*Problem statement*
Give every line of the material below as a numbered list, leaving out the blank lines.
=== Extracted entries ===
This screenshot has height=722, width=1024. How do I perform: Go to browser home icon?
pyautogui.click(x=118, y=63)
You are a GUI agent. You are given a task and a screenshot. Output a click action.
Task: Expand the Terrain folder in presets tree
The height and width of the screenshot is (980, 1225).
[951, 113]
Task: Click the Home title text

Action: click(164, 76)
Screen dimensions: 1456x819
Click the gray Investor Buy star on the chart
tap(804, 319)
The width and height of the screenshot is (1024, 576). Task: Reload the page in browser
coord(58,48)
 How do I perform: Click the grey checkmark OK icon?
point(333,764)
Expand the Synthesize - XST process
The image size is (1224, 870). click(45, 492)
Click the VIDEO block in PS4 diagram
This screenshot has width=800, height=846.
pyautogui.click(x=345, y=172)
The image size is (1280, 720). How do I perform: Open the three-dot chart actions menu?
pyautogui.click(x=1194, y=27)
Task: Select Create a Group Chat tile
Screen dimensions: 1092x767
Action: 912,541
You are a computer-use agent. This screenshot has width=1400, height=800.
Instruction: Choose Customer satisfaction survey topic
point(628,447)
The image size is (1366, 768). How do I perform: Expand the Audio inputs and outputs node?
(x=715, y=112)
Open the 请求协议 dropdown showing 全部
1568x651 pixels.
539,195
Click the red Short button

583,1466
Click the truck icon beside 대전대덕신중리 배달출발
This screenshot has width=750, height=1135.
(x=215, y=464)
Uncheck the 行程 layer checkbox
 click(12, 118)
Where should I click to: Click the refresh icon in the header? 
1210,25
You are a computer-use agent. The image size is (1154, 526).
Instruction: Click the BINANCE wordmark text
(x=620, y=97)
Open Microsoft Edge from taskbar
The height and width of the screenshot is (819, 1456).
===
*Task result*
1. This screenshot has height=722, width=1024. How do I perform: Go to browser home icon?
2. pyautogui.click(x=118, y=63)
3. You are a GUI agent. You are given a task and a screenshot. Output a click action.
4. Task: Expand the Terrain folder in presets tree
5. The height and width of the screenshot is (980, 1225).
6. [951, 113]
7. Task: Click the Home title text
8. Action: click(164, 76)
9. Screen dimensions: 1456x819
10. Click the gray Investor Buy star on the chart
11. tap(804, 319)
12. The width and height of the screenshot is (1024, 576). Task: Reload the page in browser
13. coord(58,48)
14.  How do I perform: Click the grey checkmark OK icon?
15. point(333,764)
16. Expand the Synthesize - XST process
17. The image size is (1224, 870). click(45, 492)
18. Click the VIDEO block in PS4 diagram
19. This screenshot has width=800, height=846.
20. pyautogui.click(x=345, y=172)
21. The image size is (1280, 720). How do I perform: Open the three-dot chart actions menu?
22. pyautogui.click(x=1194, y=27)
23. Task: Select Create a Group Chat tile
24. Screen dimensions: 1092x767
25. Action: 912,541
26. You are a computer-use agent. This screenshot has width=1400, height=800.
27. Instruction: Choose Customer satisfaction survey topic
28. point(628,447)
29. The image size is (1366, 768). How do I perform: Expand the Audio inputs and outputs node?
30. (x=715, y=112)
31. Open the 请求协议 dropdown showing 全部
32. 1568x651 pixels.
33. 539,195
34. Click the red Short button
35. 583,1466
36. Click the truck icon beside 대전대덕신중리 배달출발
37. This screenshot has width=750, height=1135.
38. (x=215, y=464)
39. Uncheck the 行程 layer checkbox
40.  click(12, 118)
41. Where should I click to: Click the refresh icon in the header? 
42. 1210,25
43. You are a computer-use agent. The image size is (1154, 526).
44. Instruction: Click the BINANCE wordmark text
45. (x=620, y=97)
46. Open Microsoft Edge from taskbar
47. The height and width of the screenshot is (819, 1456).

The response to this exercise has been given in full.